WHAT NEEDS TO BE DONE: Reproduce, unchanged, the lines between the one holding "How do I perform: Click the bold" and the last line of the records, including both ends, but no pictures.

+ + + +

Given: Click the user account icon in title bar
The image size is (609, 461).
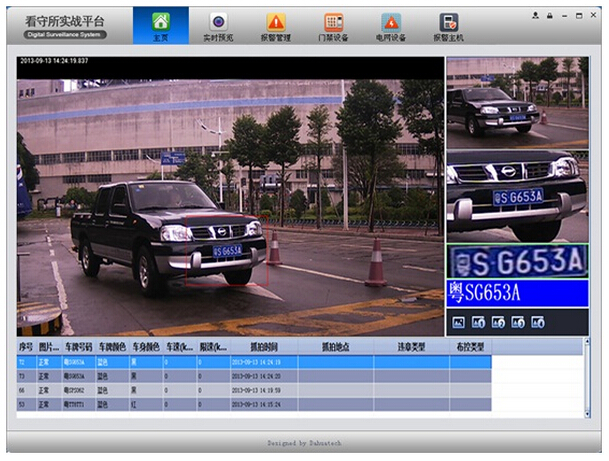Looking at the screenshot, I should click(536, 17).
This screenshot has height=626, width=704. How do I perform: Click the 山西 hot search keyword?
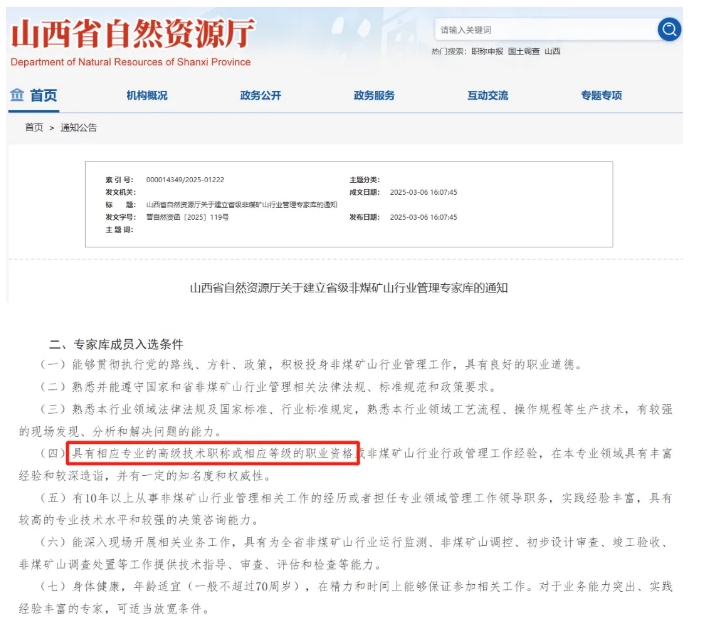point(553,50)
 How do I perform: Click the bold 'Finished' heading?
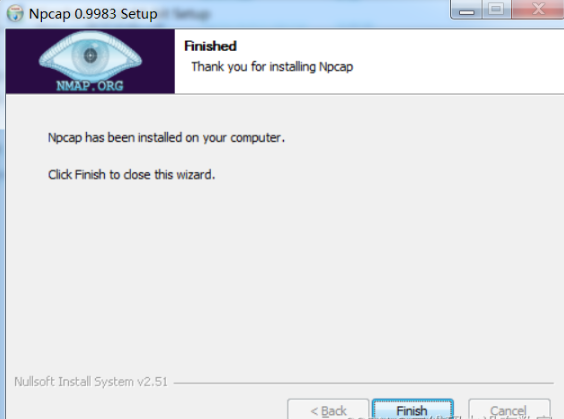tap(210, 46)
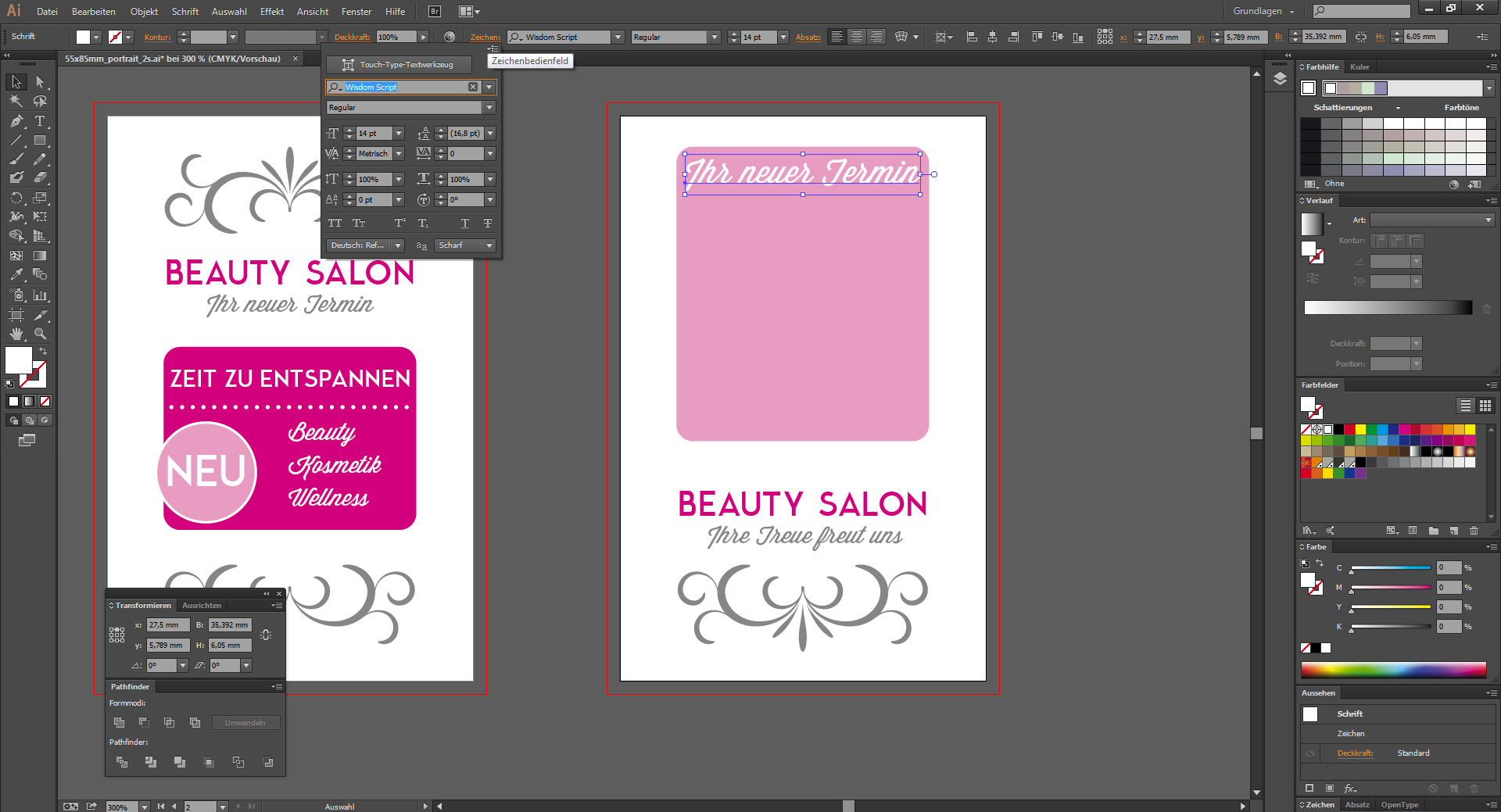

+ + + +

WORKED SOLUTION:
 How do I perform: Click the bold 'Finished' heading?
tap(210, 46)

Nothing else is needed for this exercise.